El euskera ha ganado algo más de 260.000 hablantes desde 1993. Es lo que refleja la última encuesta sociolingüística sobre el uso y el conocimiento del idioma en los tres territorios de la demarcación autonómica. El dato invita al clásico del vaso medio lleno o medio vacío. Quizá, cuando empezó el camino de la normalización –una palabra que jamás me gustó–, se albergaron expectativas mayores. Con cierta ingenuidad entreverada de voluntarismo, se dio por hecho que el correr de los calendarios iría aminorando las resistencias viscerales, los topicazos interesados y, en definitiva, la utilización de la lengua en la refriega política.

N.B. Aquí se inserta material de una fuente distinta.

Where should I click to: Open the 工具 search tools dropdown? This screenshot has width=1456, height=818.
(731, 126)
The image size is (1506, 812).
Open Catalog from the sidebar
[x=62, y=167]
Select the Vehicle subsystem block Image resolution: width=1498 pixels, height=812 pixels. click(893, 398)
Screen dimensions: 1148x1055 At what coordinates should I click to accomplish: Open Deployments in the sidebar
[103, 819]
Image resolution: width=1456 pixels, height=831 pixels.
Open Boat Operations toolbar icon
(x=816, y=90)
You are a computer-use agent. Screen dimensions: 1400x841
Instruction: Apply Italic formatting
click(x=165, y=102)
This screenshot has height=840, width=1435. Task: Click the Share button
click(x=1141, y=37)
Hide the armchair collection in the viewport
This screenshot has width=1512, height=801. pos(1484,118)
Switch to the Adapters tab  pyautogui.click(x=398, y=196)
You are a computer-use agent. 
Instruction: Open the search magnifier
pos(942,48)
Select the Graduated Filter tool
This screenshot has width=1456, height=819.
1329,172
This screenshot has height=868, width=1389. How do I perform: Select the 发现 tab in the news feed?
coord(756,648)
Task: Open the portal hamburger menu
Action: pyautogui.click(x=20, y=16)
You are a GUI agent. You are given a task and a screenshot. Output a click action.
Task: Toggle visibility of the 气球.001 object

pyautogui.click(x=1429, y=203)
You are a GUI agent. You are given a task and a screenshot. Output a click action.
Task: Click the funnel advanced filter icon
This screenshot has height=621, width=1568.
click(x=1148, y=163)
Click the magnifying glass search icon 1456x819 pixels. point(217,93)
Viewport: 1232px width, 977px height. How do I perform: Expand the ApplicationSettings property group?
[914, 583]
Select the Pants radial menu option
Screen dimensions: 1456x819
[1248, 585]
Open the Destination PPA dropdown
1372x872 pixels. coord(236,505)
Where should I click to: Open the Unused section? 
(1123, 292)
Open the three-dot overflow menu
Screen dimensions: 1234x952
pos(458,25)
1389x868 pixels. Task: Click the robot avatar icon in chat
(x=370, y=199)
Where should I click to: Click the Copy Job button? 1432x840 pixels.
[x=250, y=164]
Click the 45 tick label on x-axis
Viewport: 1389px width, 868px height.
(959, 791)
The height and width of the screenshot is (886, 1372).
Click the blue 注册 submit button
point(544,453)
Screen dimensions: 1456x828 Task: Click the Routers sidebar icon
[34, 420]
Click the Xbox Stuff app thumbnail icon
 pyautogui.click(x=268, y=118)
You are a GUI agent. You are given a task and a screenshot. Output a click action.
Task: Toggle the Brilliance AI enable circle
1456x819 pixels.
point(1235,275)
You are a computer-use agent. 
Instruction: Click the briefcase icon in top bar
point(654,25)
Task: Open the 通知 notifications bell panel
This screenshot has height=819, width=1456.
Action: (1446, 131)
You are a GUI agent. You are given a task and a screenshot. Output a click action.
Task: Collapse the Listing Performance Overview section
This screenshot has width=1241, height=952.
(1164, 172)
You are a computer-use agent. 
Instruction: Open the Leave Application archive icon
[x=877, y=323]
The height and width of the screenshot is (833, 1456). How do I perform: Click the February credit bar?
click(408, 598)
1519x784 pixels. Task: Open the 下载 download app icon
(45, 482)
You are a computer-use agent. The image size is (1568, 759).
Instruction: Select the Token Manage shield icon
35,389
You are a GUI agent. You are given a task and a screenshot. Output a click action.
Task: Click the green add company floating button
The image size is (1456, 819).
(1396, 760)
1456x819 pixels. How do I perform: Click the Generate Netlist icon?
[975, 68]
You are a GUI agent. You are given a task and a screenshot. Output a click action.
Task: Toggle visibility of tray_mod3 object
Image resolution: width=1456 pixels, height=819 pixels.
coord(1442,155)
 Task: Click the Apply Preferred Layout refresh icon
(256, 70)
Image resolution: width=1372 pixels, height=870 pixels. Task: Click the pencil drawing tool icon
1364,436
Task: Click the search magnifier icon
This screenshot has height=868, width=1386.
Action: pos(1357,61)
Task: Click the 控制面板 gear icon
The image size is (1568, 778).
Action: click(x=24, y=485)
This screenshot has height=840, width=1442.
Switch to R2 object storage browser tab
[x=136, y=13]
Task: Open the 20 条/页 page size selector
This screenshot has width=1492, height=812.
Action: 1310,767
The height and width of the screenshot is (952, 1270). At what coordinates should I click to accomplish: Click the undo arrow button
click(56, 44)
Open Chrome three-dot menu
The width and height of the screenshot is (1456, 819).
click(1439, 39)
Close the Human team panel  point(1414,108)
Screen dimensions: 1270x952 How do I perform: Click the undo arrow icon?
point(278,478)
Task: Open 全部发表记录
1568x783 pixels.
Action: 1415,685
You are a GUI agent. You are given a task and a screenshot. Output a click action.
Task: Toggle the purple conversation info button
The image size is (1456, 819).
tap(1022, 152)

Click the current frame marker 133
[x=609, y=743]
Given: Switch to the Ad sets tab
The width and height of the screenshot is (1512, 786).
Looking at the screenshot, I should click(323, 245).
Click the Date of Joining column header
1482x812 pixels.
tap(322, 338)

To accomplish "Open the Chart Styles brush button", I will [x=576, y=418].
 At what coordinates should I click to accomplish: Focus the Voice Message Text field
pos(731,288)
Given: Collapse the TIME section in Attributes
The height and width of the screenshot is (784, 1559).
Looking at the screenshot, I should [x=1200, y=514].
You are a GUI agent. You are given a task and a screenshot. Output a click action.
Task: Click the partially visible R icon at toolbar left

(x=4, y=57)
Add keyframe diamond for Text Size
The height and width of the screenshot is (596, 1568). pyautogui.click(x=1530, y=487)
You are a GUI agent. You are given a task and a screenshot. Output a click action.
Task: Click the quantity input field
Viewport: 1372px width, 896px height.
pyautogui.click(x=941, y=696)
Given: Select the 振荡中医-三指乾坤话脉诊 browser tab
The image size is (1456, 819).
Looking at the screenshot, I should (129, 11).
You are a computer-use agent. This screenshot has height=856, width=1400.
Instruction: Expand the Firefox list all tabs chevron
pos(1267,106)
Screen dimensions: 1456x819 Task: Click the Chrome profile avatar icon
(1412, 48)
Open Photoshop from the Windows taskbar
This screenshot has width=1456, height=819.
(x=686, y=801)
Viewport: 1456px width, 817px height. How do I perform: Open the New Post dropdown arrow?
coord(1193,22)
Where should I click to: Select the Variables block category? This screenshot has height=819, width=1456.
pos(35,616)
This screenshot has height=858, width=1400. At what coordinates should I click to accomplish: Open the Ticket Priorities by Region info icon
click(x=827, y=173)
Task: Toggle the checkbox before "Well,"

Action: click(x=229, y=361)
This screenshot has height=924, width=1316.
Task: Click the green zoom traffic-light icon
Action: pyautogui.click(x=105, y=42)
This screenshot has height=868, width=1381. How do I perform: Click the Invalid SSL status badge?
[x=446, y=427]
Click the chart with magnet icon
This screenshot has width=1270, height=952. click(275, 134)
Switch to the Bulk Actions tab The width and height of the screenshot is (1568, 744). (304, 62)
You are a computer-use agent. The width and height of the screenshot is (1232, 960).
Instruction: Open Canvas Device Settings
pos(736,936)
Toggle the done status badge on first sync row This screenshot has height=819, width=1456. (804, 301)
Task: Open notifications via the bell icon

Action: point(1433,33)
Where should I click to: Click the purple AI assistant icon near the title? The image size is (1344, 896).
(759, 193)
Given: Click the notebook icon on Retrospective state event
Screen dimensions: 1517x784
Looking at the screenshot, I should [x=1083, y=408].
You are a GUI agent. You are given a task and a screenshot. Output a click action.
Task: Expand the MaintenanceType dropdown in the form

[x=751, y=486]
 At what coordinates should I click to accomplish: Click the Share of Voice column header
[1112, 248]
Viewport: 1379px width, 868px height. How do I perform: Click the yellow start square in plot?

Por desgracia, estamos comprobando, no solo que no ha sido así, sino que en los últimos tiempos ha habido algo que está entre la involución y el rearme contra el euskera. A las tradicionales siglas que habían hecho bandera de la supuesta discriminación de quienes solo se expresan en castellano se han ido sumando, con creciente desparpajo, algunos de los más progres del lugar. El mismo día en que conocimos los resultados de este informe que nos revela que el euskera ha tenido un avance que no ha supuesto la menor agresión al castellano, la franquicia de Podemos en Gipuzkoa criticó que, por iniciativa de PNV y EH Bildu, la Diputación del territorio fuera a recurrir la sentencia del Superior Vasco de Justicia contra el requisito del euskera en la OPE de Uliazpi. El alucinógeno argumento era que “la normalización se construye mediante acuerdos y consensos y no con recursos y sentencias judiciales”. Bonita forma de defender lo mismo que el PP, por no irnos más a la derecha.